A collaboration between TIER and Intel Research Berkeley (Intel is a CITRIS Founding Corporate Member), the project uses
existing technology to keep costs down. “We’re using off-the-shelf wifi cards as you might find in a laptop. Those aren’t made to go 20
kilometers. But by changing the software and the antennas and other things, you can make them go much further than they’re meant to,” says Brewer. TIER is currently setting up a test-bed in the Bay Area for meshes of these types of intermittent connections so that, eventually, entire networks of villages could be linked up.
The project has certainly caught the attention of another CITRIS Corporate Founding Member, Hewlett Packard. Says HP University Relations Manager and CITRIS liaison Patrick McGeer: “Imagine a world 10 or 15 years from now where you just get these self-forming networks. Suddenly you’re going to be able in the developing world to jump two or three generations of technology.
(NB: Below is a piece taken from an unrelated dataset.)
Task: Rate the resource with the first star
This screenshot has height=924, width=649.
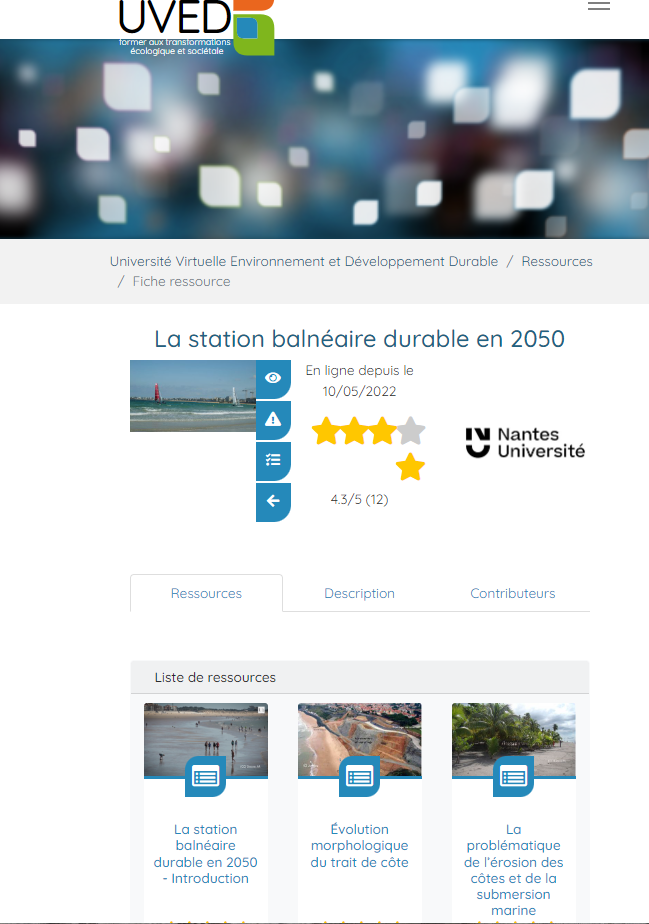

Places that had poor landlines are going to jump past analog land, past analog cellular, past digital cellular to VOIP and pure digital communications, with the entire world, carried not from a central server but peer-to-peer over these mesh networks.”
McGeer believes that much of the work being done in collaboration with CITRIS researchers at UC Berkeley and other academic and corporate partners on the project PlanetLab, a next-generation Internet platform, will ultimately make these networks more robust and self-managing. That’s important because qualified IT professionals are in short supply in developing countries, a problem that the next project indirectly addresses.
More Than Talk
When UC Berkeley EECS professor John Canny began designing computer literacy courses for students in the impoverished Uttar Pradesh region of India, he quickly ran into a problem. “A large fraction of poorer people in India lack the English skills needed to use a computer effectively. For instance, 95% of the web content in India is in English,” says Canny, who receives support from CITRIS Founding Corporate Member Microsoft. Making matters worse, many of the nation’s poorest must work rather
than attend classes, further reducing the chance they’ll ever acquire the language skills needed to surf the Web or use most of the available software programs. And English literacy turns out to be a more important economic enabler than computer skills, even in India’s “new economy.”
To rectify the situation, Canny and his students are working with local NGOs to create speech-based, game-like English language instruction that can be run on a cell phone. Cell phones are very affordable in India. Because a speech-based program would require
neither the radio nor the display, it would require very little power. In addition, Canny points out, “The cell phone is hands-free, so it’s
compatible with a daily lifestyle that demands a lot of menial labor.” In other words, kids could learn while they worked.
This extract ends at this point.